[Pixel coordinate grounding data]
··········
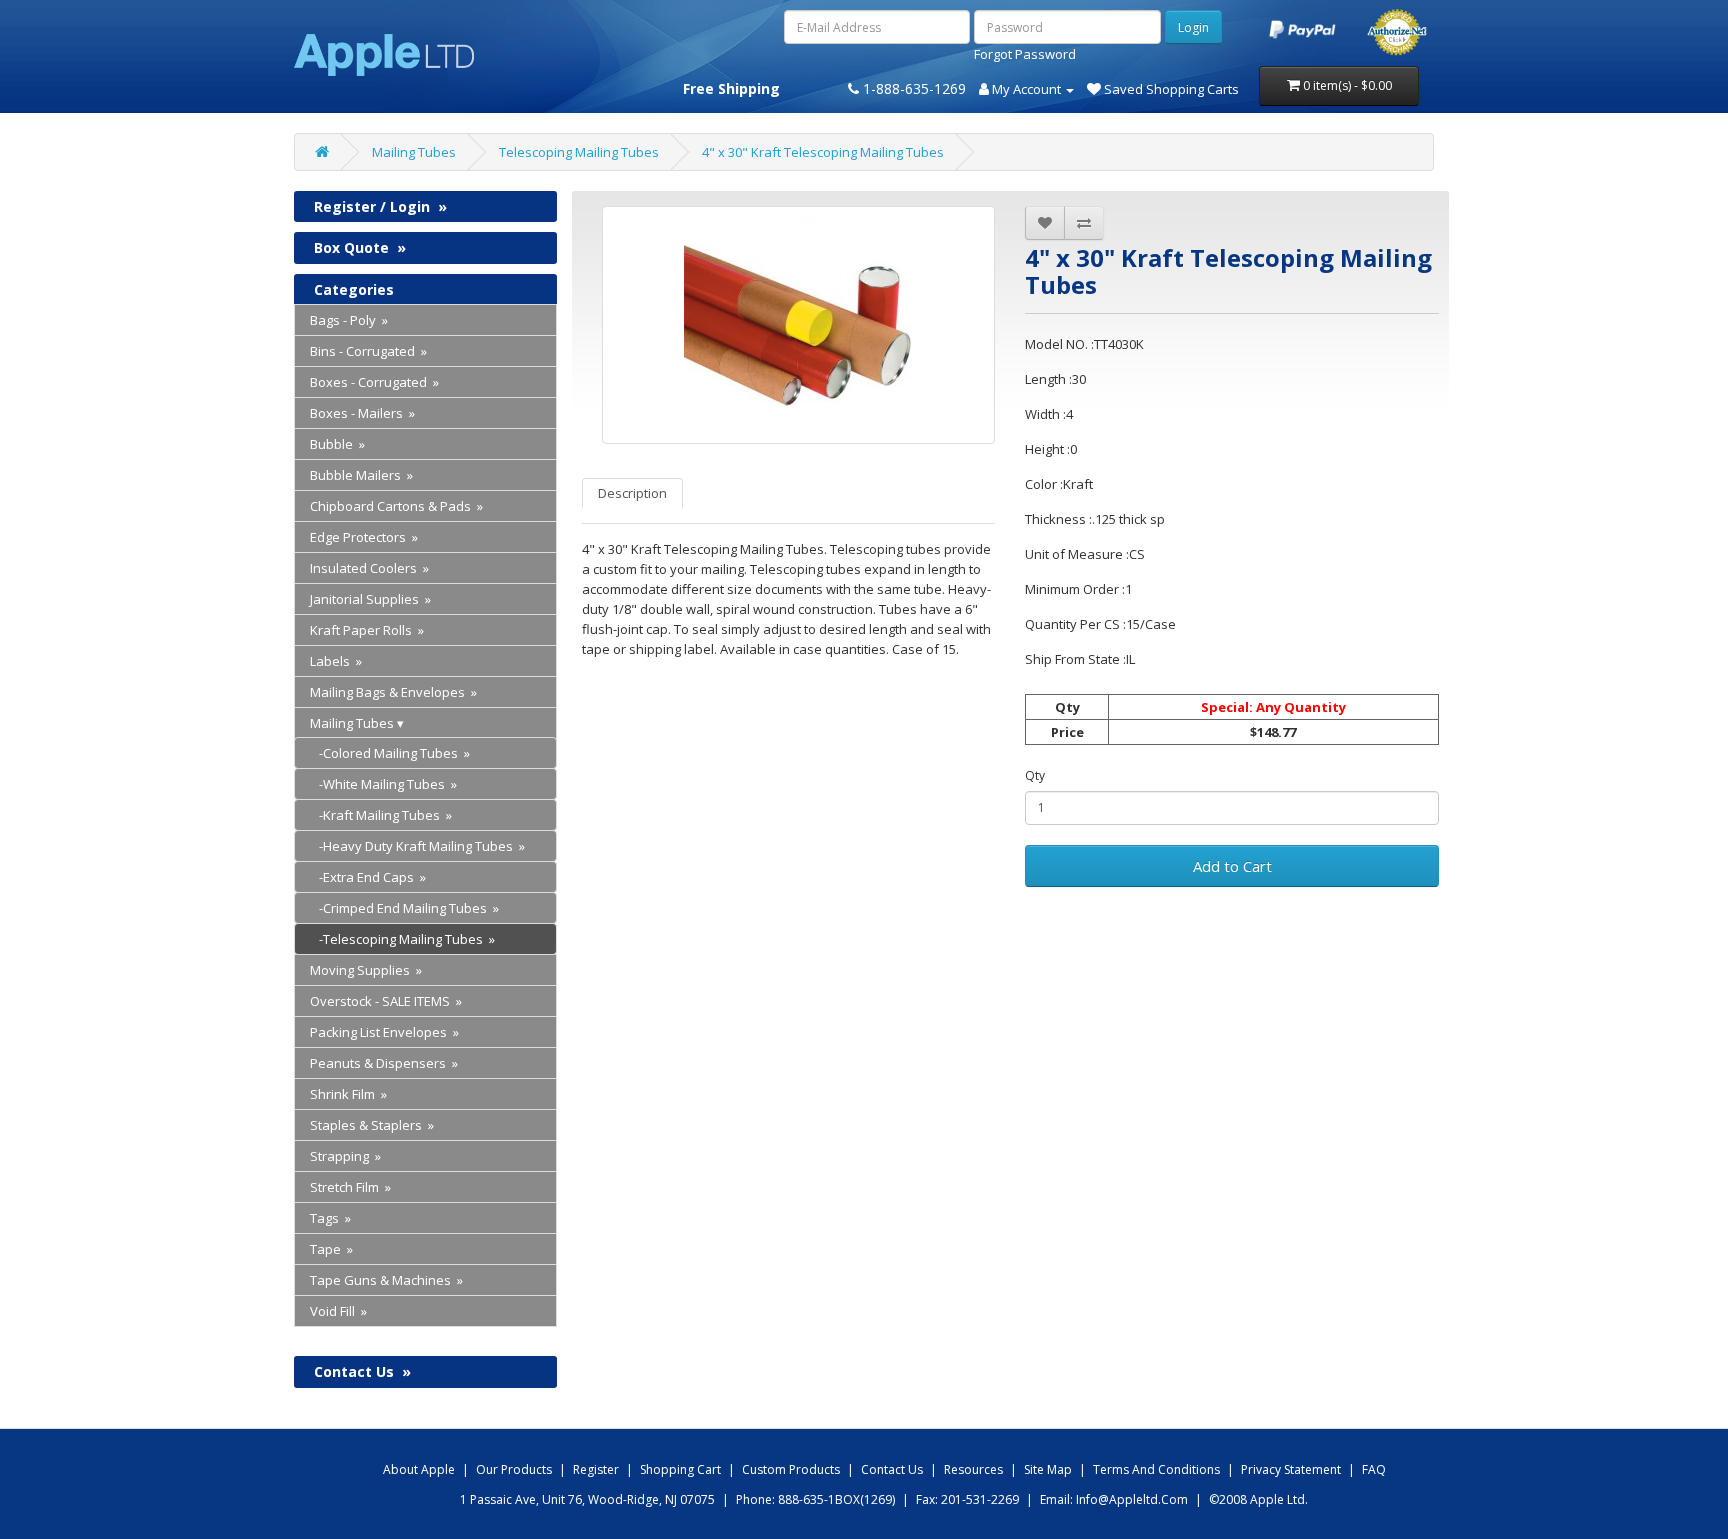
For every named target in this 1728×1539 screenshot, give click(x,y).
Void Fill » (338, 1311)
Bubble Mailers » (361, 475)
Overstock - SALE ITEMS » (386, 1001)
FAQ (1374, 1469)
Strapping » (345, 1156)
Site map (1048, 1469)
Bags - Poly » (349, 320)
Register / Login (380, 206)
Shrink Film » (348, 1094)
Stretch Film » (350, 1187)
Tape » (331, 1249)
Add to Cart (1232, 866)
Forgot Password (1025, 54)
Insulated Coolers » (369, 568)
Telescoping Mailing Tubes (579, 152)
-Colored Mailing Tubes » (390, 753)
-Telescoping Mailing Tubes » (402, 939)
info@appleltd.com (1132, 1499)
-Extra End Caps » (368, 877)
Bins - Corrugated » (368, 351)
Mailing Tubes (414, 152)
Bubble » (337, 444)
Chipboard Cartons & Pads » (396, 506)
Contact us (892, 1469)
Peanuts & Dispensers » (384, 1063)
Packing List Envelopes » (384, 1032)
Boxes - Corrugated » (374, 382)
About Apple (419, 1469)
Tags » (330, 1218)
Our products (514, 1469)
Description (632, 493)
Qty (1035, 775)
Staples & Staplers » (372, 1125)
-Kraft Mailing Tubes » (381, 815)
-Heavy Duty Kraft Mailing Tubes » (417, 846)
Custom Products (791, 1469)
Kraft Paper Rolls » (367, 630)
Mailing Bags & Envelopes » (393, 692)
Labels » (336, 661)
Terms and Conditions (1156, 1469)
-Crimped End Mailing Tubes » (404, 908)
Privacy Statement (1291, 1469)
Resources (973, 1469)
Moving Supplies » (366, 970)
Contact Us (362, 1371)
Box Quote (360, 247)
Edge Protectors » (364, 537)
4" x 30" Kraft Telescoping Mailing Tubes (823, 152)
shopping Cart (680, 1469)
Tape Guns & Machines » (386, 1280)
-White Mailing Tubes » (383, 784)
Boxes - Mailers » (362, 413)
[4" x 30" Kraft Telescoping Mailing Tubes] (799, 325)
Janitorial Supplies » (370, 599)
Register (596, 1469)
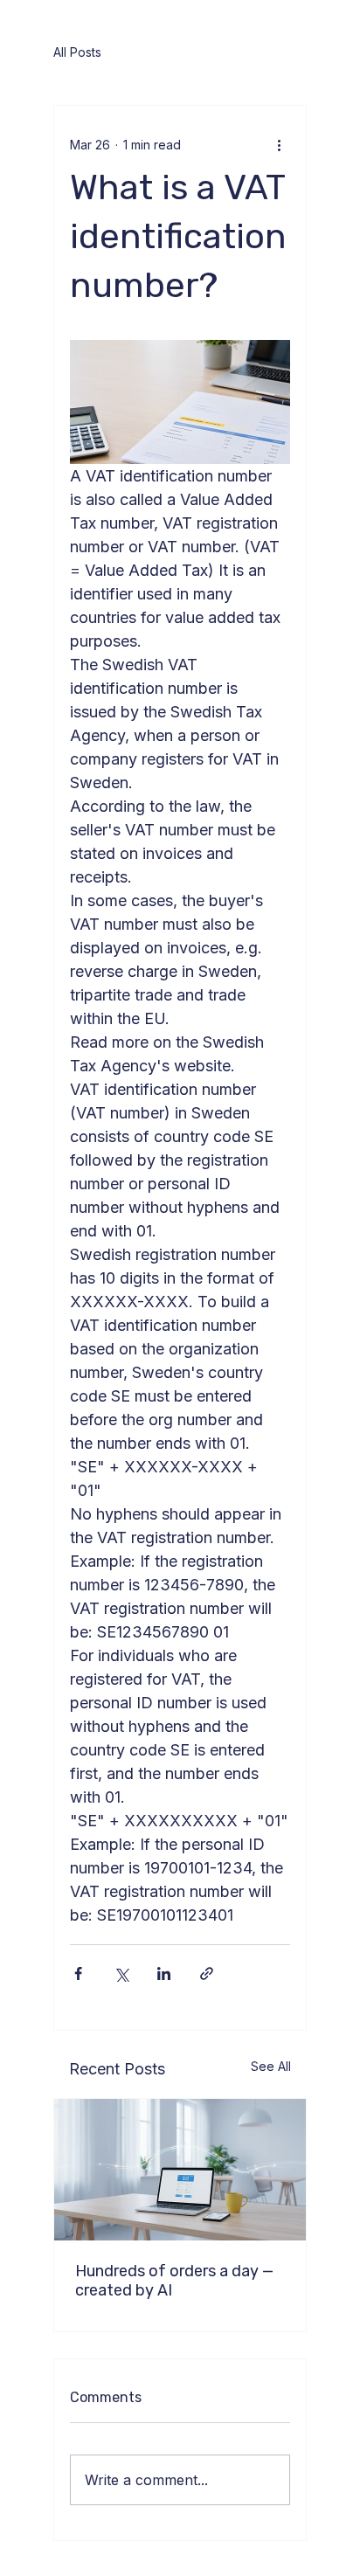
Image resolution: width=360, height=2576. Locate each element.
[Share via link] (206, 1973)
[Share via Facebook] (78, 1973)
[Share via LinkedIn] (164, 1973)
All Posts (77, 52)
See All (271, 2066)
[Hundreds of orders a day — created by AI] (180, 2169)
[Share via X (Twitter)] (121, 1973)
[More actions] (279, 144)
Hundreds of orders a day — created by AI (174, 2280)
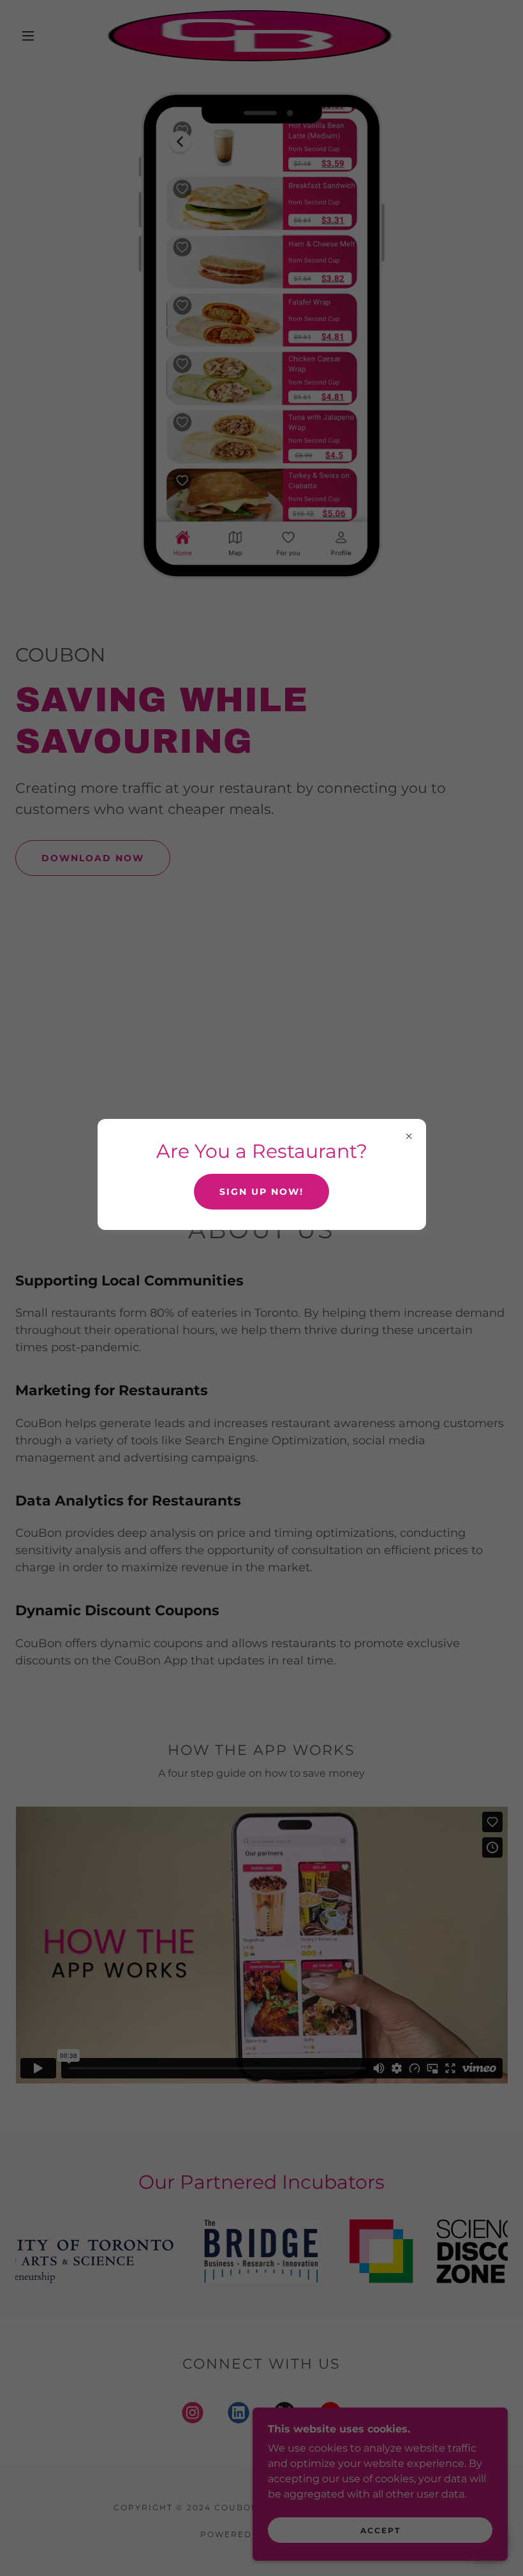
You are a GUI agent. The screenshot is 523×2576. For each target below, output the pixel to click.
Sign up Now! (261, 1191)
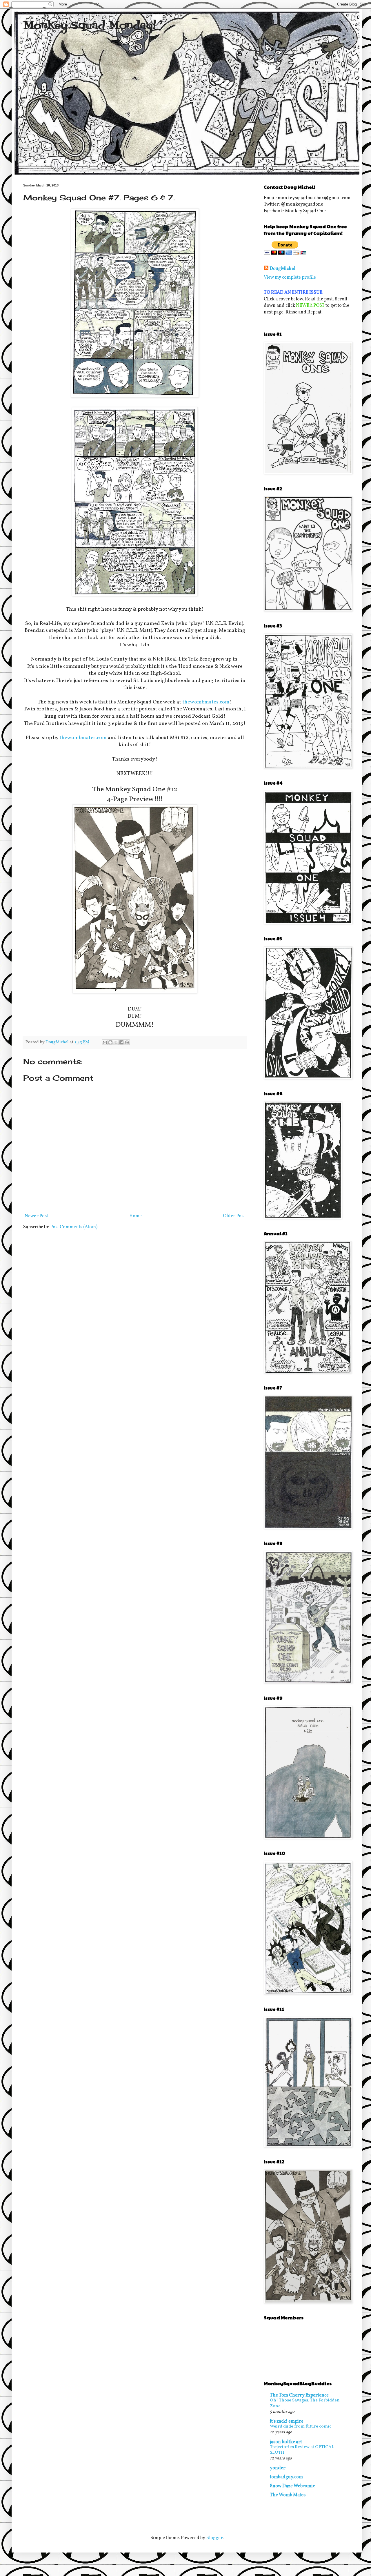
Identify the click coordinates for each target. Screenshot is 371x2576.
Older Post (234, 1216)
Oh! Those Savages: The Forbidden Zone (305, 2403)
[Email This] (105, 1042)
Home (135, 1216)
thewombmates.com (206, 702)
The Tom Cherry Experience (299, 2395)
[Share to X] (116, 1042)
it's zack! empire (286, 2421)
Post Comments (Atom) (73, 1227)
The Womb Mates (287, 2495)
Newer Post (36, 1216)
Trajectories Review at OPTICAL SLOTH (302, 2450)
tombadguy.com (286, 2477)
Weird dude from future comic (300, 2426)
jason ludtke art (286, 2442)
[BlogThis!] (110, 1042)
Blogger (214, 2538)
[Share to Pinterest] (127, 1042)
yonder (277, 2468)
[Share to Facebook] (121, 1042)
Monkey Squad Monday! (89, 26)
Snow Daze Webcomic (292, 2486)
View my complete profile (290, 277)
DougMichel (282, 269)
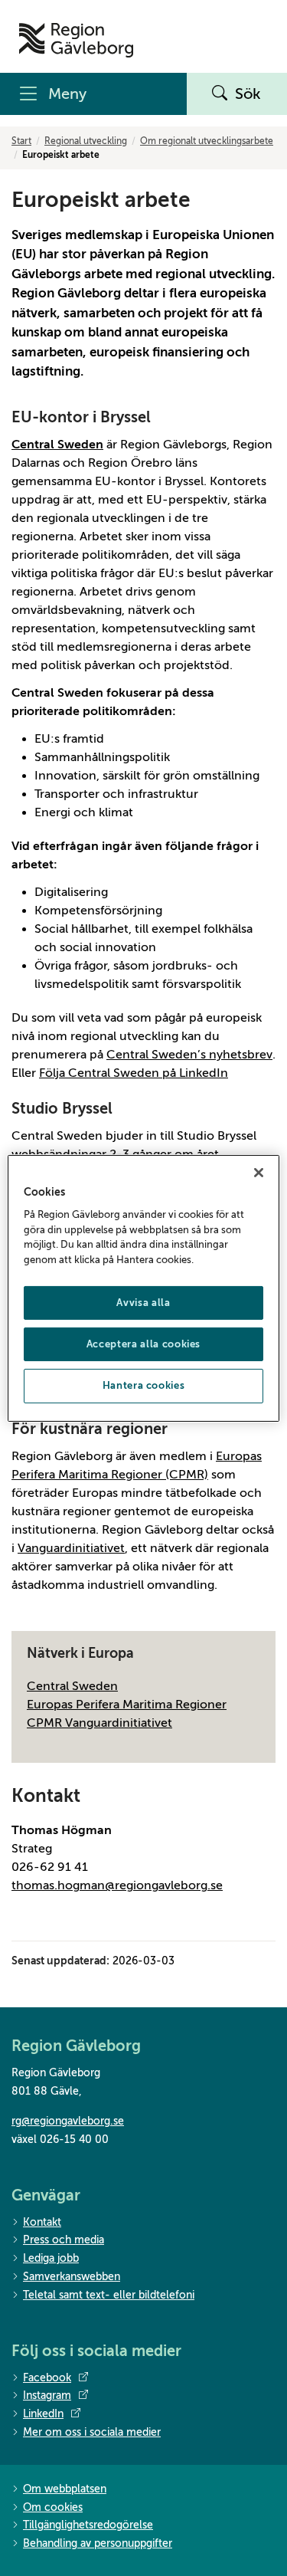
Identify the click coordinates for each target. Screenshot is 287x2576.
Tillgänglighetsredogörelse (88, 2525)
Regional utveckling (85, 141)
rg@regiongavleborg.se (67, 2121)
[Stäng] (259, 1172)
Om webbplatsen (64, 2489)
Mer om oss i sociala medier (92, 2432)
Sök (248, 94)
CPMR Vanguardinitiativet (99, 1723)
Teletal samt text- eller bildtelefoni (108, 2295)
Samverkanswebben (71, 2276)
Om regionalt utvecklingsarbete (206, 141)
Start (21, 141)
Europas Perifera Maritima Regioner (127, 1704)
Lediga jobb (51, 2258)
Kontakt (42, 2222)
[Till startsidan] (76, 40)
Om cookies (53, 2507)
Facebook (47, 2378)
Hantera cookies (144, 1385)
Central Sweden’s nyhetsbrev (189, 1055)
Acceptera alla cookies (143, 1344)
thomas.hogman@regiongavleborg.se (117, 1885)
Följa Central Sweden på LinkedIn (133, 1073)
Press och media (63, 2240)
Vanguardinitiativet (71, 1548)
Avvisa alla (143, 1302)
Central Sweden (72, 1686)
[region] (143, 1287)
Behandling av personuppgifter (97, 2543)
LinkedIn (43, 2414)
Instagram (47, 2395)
··········
Using the data above, transcribe the lines that run from the line with "Regional utveckling (85, 141)" to the line with "Start (21, 141)", both ends kept, and output nothing else.

Task result |
Regional utveckling (85, 141)
rg@regiongavleborg.se (67, 2121)
[Stäng] (259, 1172)
Om webbplatsen (64, 2489)
Mer om oss i sociala medier (92, 2432)
Sök (248, 94)
CPMR Vanguardinitiativet (99, 1723)
Teletal samt text- eller bildtelefoni (108, 2295)
Samverkanswebben (71, 2276)
Om regionalt utvecklingsarbete (206, 141)
Start (21, 141)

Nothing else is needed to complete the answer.